- Data for this exercise
= = = = =

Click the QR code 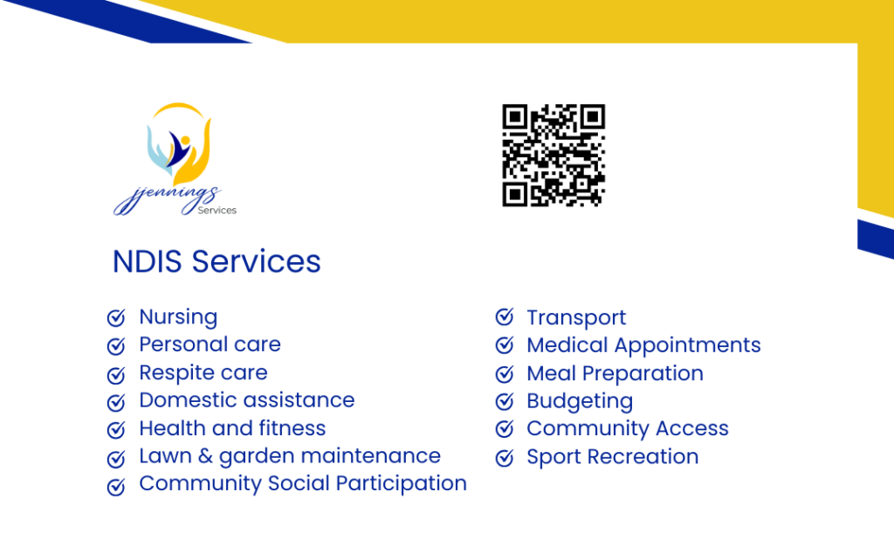[553, 156]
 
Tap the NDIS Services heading [217, 261]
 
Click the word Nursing [178, 317]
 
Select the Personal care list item [210, 344]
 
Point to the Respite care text [203, 372]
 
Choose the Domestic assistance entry [247, 400]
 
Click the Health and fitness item [232, 428]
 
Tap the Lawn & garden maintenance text [290, 456]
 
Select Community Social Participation [303, 483]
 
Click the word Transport [576, 318]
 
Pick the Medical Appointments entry [643, 345]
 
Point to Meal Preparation [615, 373]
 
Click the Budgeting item [580, 401]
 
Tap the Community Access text [628, 428]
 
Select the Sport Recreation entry [613, 456]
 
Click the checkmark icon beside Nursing [116, 317]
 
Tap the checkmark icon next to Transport [505, 316]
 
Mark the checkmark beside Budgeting [505, 401]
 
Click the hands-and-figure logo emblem [179, 144]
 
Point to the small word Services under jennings [217, 211]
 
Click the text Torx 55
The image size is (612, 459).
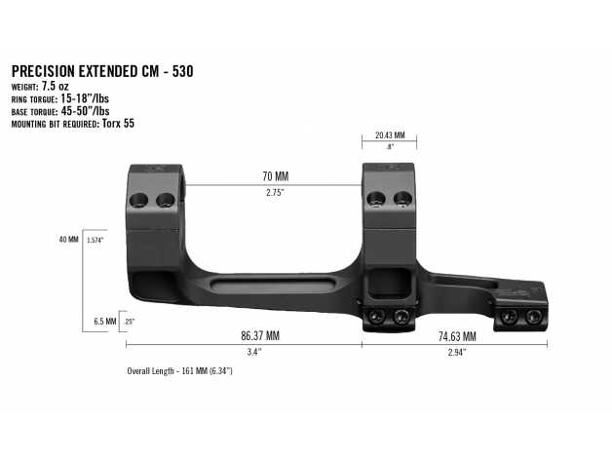tap(118, 125)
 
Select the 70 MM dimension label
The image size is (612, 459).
tap(276, 176)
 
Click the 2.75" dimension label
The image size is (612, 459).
tap(276, 193)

= = = = =

- What is needed
Could you copy out, word for word, the lines of the material from the one containing "Click the checkmark" through the end of the material, including both ends, and leave the pictures out of your answer?

- Finished answer
Click the checkmark icon beside Nursing [116, 317]
 
Tap the checkmark icon next to Transport [505, 316]
 
Mark the checkmark beside Budgeting [505, 401]
 
Click the hands-and-figure logo emblem [179, 144]
 
Point to the small word Services under jennings [217, 211]
 
Click the text Torx 55
The image size is (612, 459).
tap(118, 125)
 
Select the 70 MM dimension label
The image size is (612, 459).
tap(276, 176)
 
Click the 2.75" dimension label
The image size is (612, 459).
tap(276, 193)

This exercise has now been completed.